-- Objectif --
Reproduisez mot pour mot, dans le carnet tenu au Burundi, le passage qui va de « Je trouve pour » jusqu'à « les six heures. ».

-- Extrait du texte --
┄┄┄┄┄┄┄┄┄┄
Devraient se trouver des compositions à faire, dispersées dans le cheminement des heures. Des points de rupture dans le temps laissant une trace dans l'espace. Dispersion de signes sur une feuille ou quelques mots.
Ce soir, à l'aide de modèles déjà enregistrés sur le paysage, je traçais à nouveau quelques lignes, traits, ronds sur les feuilles.

12 9 83
La saison des pluies, elle éclaterait bien, ce soir si j'en crois les longs éclairs et le tonnerre.
Je trouve pour quelques instants ma maison, ce soir, dans l'ambiance orageuse de mes premiers jours au Burundi.
Je pense à ma première soirée comme celle-ci et l'orage qui éclatait sur les six heures.

Un bon silence et quelques faibles bruits africains.
Des enfants, points noirs : ils finiront par s'approcher. Et les adultes finissent vraiment trop par s'approcher.
Une attention soutenue impossible pour les dessins ; il faudrait attraper par bribes, pendant qu'il est temps.




L'homme qui court, en short. N'a pas la conscience tranquille.

21 9 83
Demain matin ; m'occuper de mettre au clair cette longue aquarelle figurative faite dans le jardin.

22
Au bout d'une ou deux heures de pratique de la peinture, les idées se sont enchaînées, raisonnements semblant logiques, mais aussi des habitudes, des tics qui peuvent apparaître lorsque l'on revoit la peinture plus tard, à froid.

29
Les artistes seraient des pécheurs ; des curieux qui veulent, trop tôt, capter les essences de l'au-delà.

1 10 83
Lorsque je m'arrête pour dessiner au bord de la route, il y a des passages plus ou moins fréquents de Burundais. Ils deviennent plus nombreux avec l'accumulation des gens arrêtés qui me regardent.

Les collines sont toutes les mêmes, faites de strates horizontales. Arbres, champs, humains par groupes infimes sont suffisamment nombreux et dispersés pour couvrir en totalité l'espace qui nous entoure.
Les maisons partout, rugos, espaces cloisonnés.

Ils sont venus en grand nombre pendant le pique-nique. Les silhouettes noires autour du lac ; et les arbres aussi, à la verticale.
En venant, couché à l'arrière du pick-up, je voyais les sommets des arbres, comme en 2cv, à Compiègne.
Pour les habitants des villages, il y a eu un passage d'européens.
┄┄┄┄┄┄┄┄┄┄
Entrées de données extraites:

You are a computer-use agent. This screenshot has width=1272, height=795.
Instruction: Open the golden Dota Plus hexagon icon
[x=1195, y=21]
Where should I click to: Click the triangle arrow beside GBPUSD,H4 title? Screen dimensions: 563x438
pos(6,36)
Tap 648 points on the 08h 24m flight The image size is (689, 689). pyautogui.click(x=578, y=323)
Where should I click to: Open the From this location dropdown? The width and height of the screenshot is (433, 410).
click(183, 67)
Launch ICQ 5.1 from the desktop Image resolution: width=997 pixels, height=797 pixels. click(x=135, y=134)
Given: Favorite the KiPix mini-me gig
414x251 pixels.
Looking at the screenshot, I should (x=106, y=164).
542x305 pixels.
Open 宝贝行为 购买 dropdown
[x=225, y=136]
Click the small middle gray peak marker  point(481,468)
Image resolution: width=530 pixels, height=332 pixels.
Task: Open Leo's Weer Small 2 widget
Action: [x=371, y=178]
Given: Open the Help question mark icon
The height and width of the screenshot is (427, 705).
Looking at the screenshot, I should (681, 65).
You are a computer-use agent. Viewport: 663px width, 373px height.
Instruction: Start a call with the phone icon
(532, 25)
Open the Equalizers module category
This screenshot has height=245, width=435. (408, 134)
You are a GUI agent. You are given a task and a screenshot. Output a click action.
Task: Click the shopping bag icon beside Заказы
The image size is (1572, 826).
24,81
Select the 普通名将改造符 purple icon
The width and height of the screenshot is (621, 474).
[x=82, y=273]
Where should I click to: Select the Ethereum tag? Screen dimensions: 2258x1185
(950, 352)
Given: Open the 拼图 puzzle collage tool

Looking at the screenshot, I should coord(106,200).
┄┄┄┄┄┄┄┄┄┄
-- Réponse attendue --
Je trouve pour quelques instants ma maison, ce soir, dans l'ambiance orageuse de mes premiers jours au Burundi.
Je pense à ma première soirée comme celle-ci et l'orage qui éclatait sur les six heures.